昨日書いた持続化給付金を巡るミステリアスな企業の関与。アベノマスクに続いて、国難ともいるこの時期に、困窮を極める国民への給付事業において、企業と政府・政権の癒着が疑われる不透明な構造が浮かび上がった。

 

私がこの問題に偶然にも辿り着いたのは、ドイツが、公的銀行の内部的努力により、おそらくはほとんどコストもかけずにわずか5日間で成し遂げた国民への給付が、日本ではいつまで経っても(39日間以上)満足に実現しないことからだった。このスピード感の欠如について、5月19日の財務金融委員会でまず質問し、昨日(27日)でも引き続き質問したが、麻生大臣は露骨なはぐらかしを行った。

 

SNSでこの問題について投稿したところ「パンドラの箱を開けたかもしれませんね」とのコメントを頂戴した。確かに、ということで「パンドラの箱を開けた者」の責任として、昨日、今日と経産省に質問を投げかけているが、経産省に何度督促してもなしの礫。

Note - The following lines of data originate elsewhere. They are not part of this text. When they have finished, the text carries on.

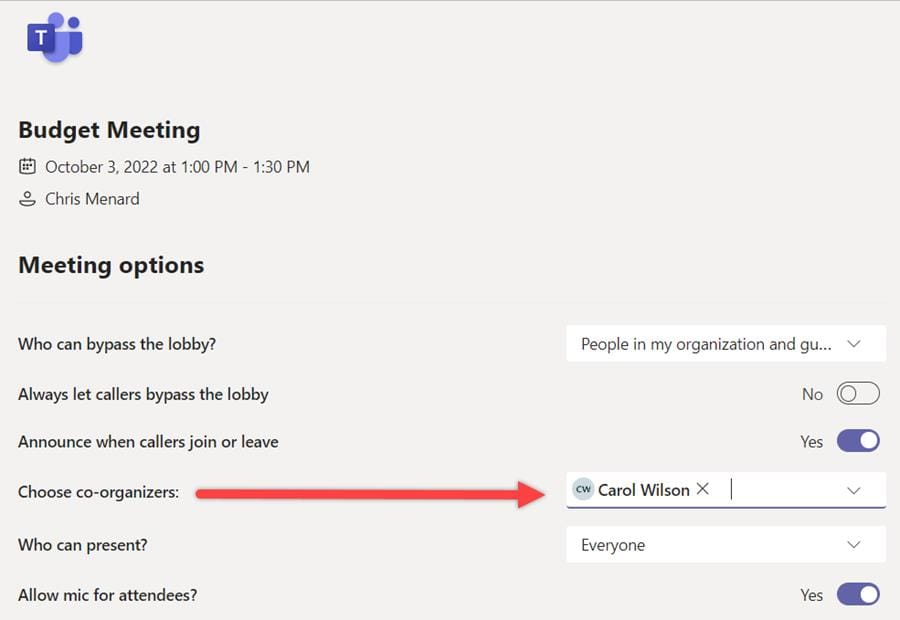Click the chevron on the Who can present dropdown
900x620 pixels.
(x=855, y=545)
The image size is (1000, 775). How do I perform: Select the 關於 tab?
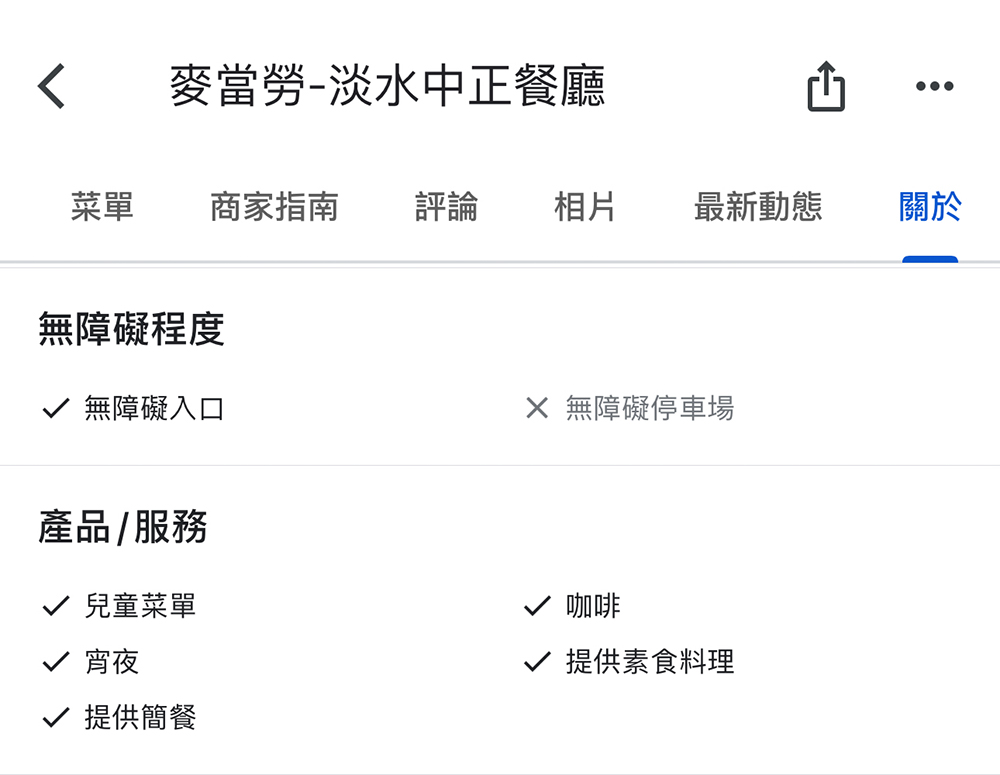[x=930, y=207]
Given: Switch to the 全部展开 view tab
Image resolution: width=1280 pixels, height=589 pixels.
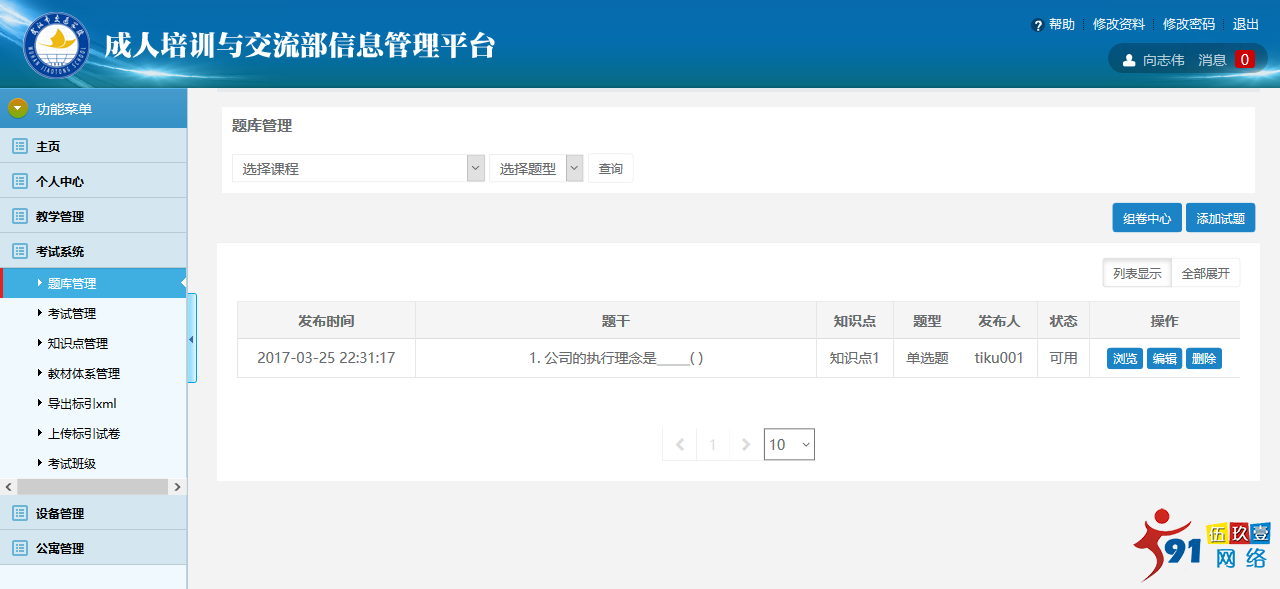Looking at the screenshot, I should 1205,272.
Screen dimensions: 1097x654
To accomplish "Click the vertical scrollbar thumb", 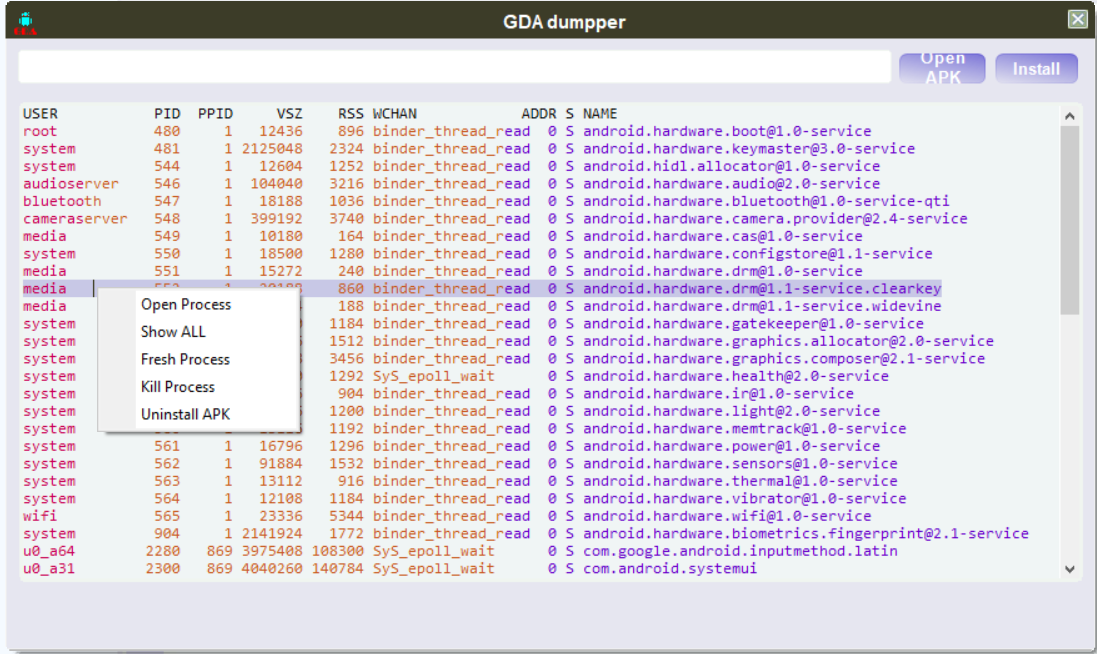I will coord(1070,220).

経産省に尋ねていることは、極めて単純な事実のみ。審査業務を担当しているのは誰か、その費用はどこから出ているのかと、入札にあたって入札希望者に交付あるいは開示した、入札の対象となる委託業務の内容などを交付してほしい、ということだけ。

 

この隠してもどうにもならないであろう質問に対する回答を、経産省が事実上拒否しているということは、やはり相当後ろめたいものが裏に隠されているからだろう。もちろん、今後も調査は進めていく。

 

この件に関する道義的な問題は、この非常時に困っている方がたくさんいるのに、それを利用して政権や官公庁のファミリー企業の様なところが莫大な利益を上げているだろうというところにある。

しかし、さらに奥深い問題は、ドイツで、委託するまでもなく公的金融機関が内部的な準備のみで5日間でできたものが、日本では民間機関にわざわざ巨額の費用を支払ったにも関わらず、ほぼ一ヶ月経っても円滑に業務が遂行されていないというところだ。

つまり、莫大な利益に見合う仕事の質さえも整えられない「日本劣化」が問題なのだ。

 

これは、未だにかなりの国民の手元に届くことすらないアベノマスクに共通するところ。

昔聞いた、独裁政権下の発展途上国並みの惨状に、日本はいつの間にか陥っているのだ。